The footbridge started where the campus ended, closer to the boathouses than the main bridge. Pedestrian only. The planks worn smooth by years of rowers crossing between worlds. In the mornings it was busy. At night it was empty.
I stepped onto the wood. My footsteps echoed—hollow, rhythmic, the sound carrying across the water.
The bridge was maybe forty meters long. Wooden railings on both sides, weathered grey. No overhead lights—just the lampposts on each bank, their glow reaching toward the center but not quite meeting. The middle of the bridge lived in shadow. A pocket of dark between two lit worlds.
Liam was already there.
Leaning against the railing on the Riverside side. Hands in his pockets. His body a dark shape against the slightly less dark sky behind him. He was looking down at the water—the river moving beneath us.
He heard me coming. Turned his head.
He was wearing the flannel.
The green-and-white check from the thrift store. The one I'd bought for him because the green would bring out his eyes. Top two buttons undone. The way I'd asked him to wear it.

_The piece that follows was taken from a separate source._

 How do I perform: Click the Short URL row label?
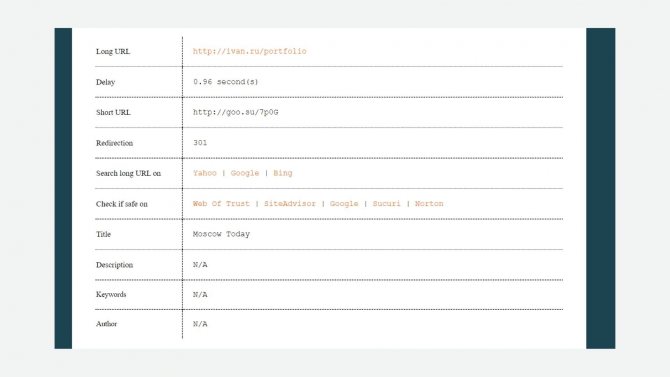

The sight of it stopped me mid-stride. Because I knew what it meant. Liam didn't do symbols. Didn't do gestures. He did concrete things—drove across town, held your wrist, showed up at the boathouse before dawn. He didn't wear a shirt to send a message.
Except tonight he did.
He was telling me something without saying a word.I remember. The best day. The bridge with the dog. Your hand in mine for thirty miles. I remember all of it and I'm standing here in the proof.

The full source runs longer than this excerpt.